E, na altura, prosseguiu, “a ideia do partido regional ficou adiada para outras alturas que vieram a surgir. E a partir do nosso congresso regional em 1977, já com as instituições de governo próprio dos Açores implantadas (e nós PSD temos a responsabilidade por elas). Consagramos a existência de um partido regional, com congresso próprio, com órgãos próprios. E todos aqueles que falaram mal, num período anterior, acabaram por voltar às mesmas organizações. E hoje todos os partidos têm a sua organização regional autónoma”.
Além disso, salientou Mota Amaral, “a rapaziada do MDP/CDE pensava que a revolução tivesse sido feita para eles. E não tinha sido. Tinha sido feita para todos os portugueses. E o trabalho que se tinha levado aqui a efeito de pedagogia democrática em todo aquele período em que fui deputado à Assembleia Nacional, a seguir ao 25 de Abril, deu frutos e houve, de facto, a mobilização de muita gente, sobretudo gente nova, com desejo de participar e com desejo de marcar um capítulo novo na história dos Açores”.

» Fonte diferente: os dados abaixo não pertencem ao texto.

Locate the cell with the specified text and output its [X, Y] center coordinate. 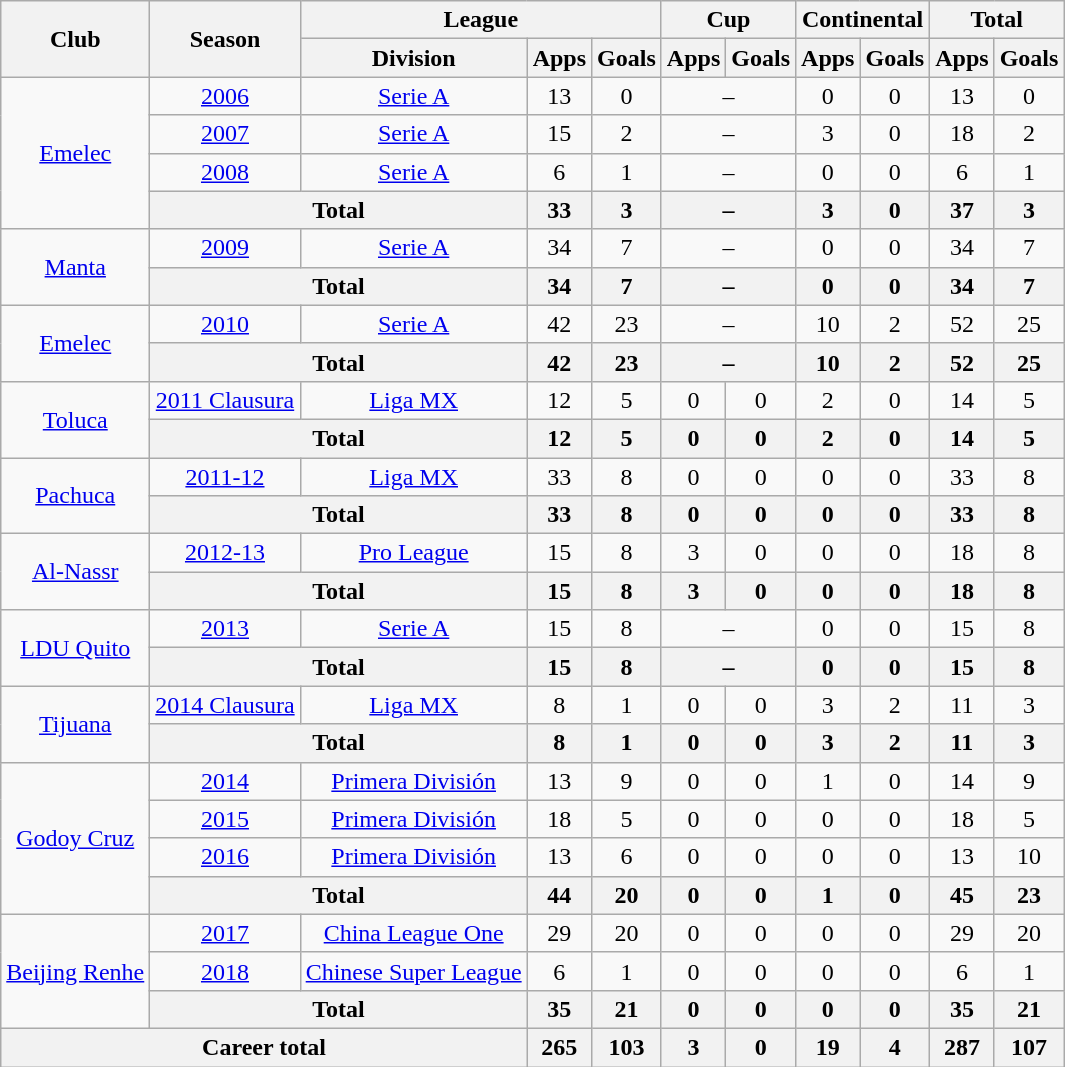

Explicou que “as dificuldades que foram surgindo e que pretendiam afastar a possibilidade do PPD se afirmar, para ficarem eles em campo sozinhos, acabaram por serem resolvidas com as eleições”.
“Quando o PPD elegeu cinco dos seis deputados pelos Açores (O PS elegeu 1), e os outros partidos, o MDP, MES, PCP e por aí fora, não elegeram ninguém e tiveram números ridículos de votações, então ficou claro qual era o caminho que o povo queria. E a partir desta altura, as dificuldades que tinham surgido inicialmente, foram superadas”.
Ao longo da sua intervenção, Mota Amaral falou ainda dos grandes projectos, de uma caminhada autonómica que referenciou alguns marcos deste caminho que “ainda hoje são visíveis” por todos os açorianos.
No final da cerimónia, em que intervieram por vídeo conferência o líder nacional do PSD, Rui Rio, e dirigentes locais e regionais, o líder, José Manuel Bolieiro brindou com Mota Amaral aos 46 anos do partido.
 J.P.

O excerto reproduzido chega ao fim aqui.